10 When the stock market goes nuts, do not go near an open window. If you do, at best, you will think about jumping out. At worst, you will take a jump and then realize the window is on the ground floor. (Pretty embarrassing dropping thirty-six inches)
9 When the stock market goes nuts, do not call your broker. If you do, at best, they will talk you into calming down. At worst, you and your broker will be calm as you lose 20% of your 401K. (Now, don’t you feel better after the call?)
8 When the stock market goes nuts, do not panic. If you do, at best, you will embarrass yourself in front of co-workers and family.
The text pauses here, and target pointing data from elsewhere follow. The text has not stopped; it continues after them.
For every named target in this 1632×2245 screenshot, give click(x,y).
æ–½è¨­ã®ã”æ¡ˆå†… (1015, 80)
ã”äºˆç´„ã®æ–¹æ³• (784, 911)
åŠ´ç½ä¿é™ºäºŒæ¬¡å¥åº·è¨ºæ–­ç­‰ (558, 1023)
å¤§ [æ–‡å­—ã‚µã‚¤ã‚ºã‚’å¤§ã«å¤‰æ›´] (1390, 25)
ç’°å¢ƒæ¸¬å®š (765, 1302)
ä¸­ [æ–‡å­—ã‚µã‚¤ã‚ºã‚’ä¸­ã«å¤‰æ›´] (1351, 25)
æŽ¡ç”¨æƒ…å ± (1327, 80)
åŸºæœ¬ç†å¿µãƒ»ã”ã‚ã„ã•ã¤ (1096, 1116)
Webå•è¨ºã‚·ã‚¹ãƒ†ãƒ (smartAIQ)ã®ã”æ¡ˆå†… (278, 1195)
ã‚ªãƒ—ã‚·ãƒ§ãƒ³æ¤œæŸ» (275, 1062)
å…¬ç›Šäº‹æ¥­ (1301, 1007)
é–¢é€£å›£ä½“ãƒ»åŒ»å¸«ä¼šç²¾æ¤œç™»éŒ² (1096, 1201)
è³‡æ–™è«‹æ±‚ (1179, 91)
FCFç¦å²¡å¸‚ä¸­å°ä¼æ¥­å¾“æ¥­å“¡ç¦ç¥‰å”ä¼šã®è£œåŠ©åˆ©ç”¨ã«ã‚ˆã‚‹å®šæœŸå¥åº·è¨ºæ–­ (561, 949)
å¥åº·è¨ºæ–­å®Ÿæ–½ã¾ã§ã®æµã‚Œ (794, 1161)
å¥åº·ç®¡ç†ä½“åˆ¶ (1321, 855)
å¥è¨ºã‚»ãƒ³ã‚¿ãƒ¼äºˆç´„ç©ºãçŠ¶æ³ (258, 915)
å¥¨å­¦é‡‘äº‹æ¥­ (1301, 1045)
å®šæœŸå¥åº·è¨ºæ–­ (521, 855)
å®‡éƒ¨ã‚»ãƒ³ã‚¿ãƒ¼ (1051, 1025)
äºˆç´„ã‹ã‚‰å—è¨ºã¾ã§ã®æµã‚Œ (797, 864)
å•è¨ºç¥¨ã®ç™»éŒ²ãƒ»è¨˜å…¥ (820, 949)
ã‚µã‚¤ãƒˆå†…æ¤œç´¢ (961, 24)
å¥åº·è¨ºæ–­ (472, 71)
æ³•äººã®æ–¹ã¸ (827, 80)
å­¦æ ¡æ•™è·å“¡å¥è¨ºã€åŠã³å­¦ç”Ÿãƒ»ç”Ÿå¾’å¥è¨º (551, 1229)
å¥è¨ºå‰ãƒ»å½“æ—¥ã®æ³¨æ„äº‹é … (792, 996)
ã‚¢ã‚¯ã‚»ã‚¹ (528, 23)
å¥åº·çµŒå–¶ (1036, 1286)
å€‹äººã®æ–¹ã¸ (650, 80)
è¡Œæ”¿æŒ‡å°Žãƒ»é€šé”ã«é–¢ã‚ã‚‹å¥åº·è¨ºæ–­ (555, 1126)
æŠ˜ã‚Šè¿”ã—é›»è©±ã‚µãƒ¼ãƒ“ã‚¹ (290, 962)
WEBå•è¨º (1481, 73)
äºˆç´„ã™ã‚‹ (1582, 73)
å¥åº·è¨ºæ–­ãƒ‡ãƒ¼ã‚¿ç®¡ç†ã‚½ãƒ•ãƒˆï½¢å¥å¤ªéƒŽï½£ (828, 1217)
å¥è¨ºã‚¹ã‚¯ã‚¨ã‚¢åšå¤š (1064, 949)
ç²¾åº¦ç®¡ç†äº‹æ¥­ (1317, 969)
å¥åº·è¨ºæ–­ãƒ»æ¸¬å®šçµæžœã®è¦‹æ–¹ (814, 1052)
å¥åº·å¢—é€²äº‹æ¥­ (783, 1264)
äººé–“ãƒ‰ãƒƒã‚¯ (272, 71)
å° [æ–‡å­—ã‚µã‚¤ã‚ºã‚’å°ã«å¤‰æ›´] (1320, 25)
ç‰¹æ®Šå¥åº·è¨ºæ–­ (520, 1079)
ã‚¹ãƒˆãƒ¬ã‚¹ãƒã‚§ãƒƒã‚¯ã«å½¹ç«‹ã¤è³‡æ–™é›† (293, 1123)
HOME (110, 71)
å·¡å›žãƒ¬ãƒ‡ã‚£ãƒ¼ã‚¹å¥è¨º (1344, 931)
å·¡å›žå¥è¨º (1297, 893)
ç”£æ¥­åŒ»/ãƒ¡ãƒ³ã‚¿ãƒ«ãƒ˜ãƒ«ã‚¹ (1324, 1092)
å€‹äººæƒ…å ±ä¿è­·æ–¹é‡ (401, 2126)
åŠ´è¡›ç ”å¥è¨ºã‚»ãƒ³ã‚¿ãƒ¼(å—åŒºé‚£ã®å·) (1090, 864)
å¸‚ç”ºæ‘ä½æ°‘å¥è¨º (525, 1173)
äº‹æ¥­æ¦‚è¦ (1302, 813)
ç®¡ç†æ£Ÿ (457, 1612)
At worst, you will need to seek a specialist on hair replacement when the panic is over. (That bare spot on the side definitely needs attention)
7 When the stock market goes nuts, do not sell anything. If you do, at best, you will feel in control but poorer. At worst, you will incur losses that will take years to replace, and now you waited too long to get back in, and the prices are already too high. (I know it’s complicated)
6 When the stock market goes nuts, do not listen to the analysts’ advice. If you do, at best, you will make a sudden move, and you will be already too late to save money. At worst, you will listen to the wrong analysis and do the opposite of the right thing. (After all, no two analysts have the same advice)
5 When the stock market goes nuts, do not let others know how bad things look. If you do, at best, you will have to deal with their concerns and advice and the problem of lost value. At worst, you will be compelled to make an unwarranted move to convince others you are in control. (This is true if you are the custodian of others’ funds)
4 When the stock market goes nuts, do not check your accounts. If you do, at best, you will be tempted to make a sudden ill-advised move. At worst, you will focus on the negative reports to the point where you will need shock therapy to make a comeback. (Positive reports are not valuable in the current situation.)
3 When the stock market goes nuts, do not read the financial news. If you do, At best, you will be convinced the world is coming to an end. At worst, you will need to have a cardiologist on speed dial to handle your recurring symptoms of heart failure. (Makes you want to be a trained EMS tech so you can self-administer defibrillation. Of course, you can take those paddles yourself, right?)
2 When the stock market goes nuts, do not go into the local pub. If you do, at best, the problem will still be there tomorrow, along with that gigantic throbbing head sharing your bed. At worst, you will get it into your mind to have it out once and for all with the stock seller person, and the police intercept you before you get to where they live. (Don’t worry about the DUI. As bad as it is, it’s easier to handle than what you were thinking about doing last night.)
1 When the stock market goes nuts, do not forget why you invested in stocks in the first place. If you do, at best, you’ll neglect your long-range financial goals. At worst, you will put all your money into a box under the bed with the possibility that it will be worth much less in the future or a burglar will find it. (Not to mention you arguing with the firefighters about getting back into your burning house.)